The next version of MocapNET that will be released in this repository after being peer reviewed and published in a computer vision conference is better in terms of accuracy, and I believe it does a slightly better job at the spine mainly because it allows the user to personalize the skeleton dimensions. This means that by also having the constraint of knowing the distance of points 1->8 that we observe as 2D joints we can at least do a better job at fitting 1 and 8 correctly.. The current version of MocapNET published here treats this also as an unknown further complicating things.. However the improved version still relies on the BODY25 2D input and same BVH file so is again subject to the limitations I described.

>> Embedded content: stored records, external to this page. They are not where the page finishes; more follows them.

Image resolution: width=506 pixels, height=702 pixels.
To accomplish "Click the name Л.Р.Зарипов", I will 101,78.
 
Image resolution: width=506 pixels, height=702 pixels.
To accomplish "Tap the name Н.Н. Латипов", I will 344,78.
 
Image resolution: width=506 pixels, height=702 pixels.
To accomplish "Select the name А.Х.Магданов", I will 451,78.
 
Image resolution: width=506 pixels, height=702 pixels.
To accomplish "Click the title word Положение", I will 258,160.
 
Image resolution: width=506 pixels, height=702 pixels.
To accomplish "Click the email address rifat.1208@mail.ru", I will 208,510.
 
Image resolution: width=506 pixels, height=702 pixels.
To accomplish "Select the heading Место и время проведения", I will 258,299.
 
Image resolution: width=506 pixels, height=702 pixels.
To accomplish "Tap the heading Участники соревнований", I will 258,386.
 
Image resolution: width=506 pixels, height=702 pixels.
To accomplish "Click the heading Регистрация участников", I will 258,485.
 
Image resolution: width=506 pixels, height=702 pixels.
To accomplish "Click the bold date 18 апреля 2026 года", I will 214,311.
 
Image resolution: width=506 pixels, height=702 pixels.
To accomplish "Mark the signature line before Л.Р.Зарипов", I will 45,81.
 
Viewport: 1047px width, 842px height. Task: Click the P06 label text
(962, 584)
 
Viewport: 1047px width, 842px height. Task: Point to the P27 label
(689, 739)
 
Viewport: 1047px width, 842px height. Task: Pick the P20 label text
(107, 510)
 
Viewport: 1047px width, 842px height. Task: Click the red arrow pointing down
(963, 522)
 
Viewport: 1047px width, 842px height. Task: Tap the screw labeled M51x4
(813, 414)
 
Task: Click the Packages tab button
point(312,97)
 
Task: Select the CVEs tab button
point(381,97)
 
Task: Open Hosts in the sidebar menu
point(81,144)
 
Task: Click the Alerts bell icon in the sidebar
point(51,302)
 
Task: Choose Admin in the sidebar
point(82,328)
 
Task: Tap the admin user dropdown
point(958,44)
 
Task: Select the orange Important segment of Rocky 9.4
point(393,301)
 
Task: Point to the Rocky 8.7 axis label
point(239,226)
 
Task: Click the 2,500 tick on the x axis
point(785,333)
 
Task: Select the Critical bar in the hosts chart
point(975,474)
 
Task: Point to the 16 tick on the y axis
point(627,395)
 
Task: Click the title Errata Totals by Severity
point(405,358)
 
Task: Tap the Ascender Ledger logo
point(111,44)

Moving forward and in order to improve this method I believe that it could be fused with something like DensePose in order to get a richer source of "2D" information allowing for higher fidelity, however this would probably have a big performance impact and possibly other side-effects coords

In any case it is always nice to chat with people and hear their perspectives and use-cases. I noted your request for a better spine and hopefully will gradually achieve it! Personally I would be very happy if someday I was able to get this kind of output from this pose estimator but you have to first walk before you can run :)

igormisha commented 4 years ago

It's very enlightening info for me, really appreciative, Ammar! Your goal is really great, I was looking exectly for what you are trying to achive! What puzzles me is if there is so simple and cheap method to provide more accurate 2D pose essessments with more points to track by wearing marked latex why there are no open databases with such points so people like you could train their models on and not to limit yourselves by using BODY25 2D with only 2 points for the whole spine? Anyway, I wish you good luck and happy coding!

AmmarkoV commented 4 years ago

To be perfectly honest I am pretty happy that there are at least some datasets available to the public like the CMU Mocap/ whose BVH conversion I usethat allowed me to train a network in the first place, there are also some new ones that contain hands and faces although once again the spine is not modeled :) The reason is that MotionCapture hardware operation is very expensive, a Vicon system for example can cost over 100.000$ and requires a warehouse to besetup, while cheaper solutions like the Nansense IMU based mocap suit cost more than 8.000$, so if you are poor like me you have to make due with whatever you can find :D Good luck to you as well!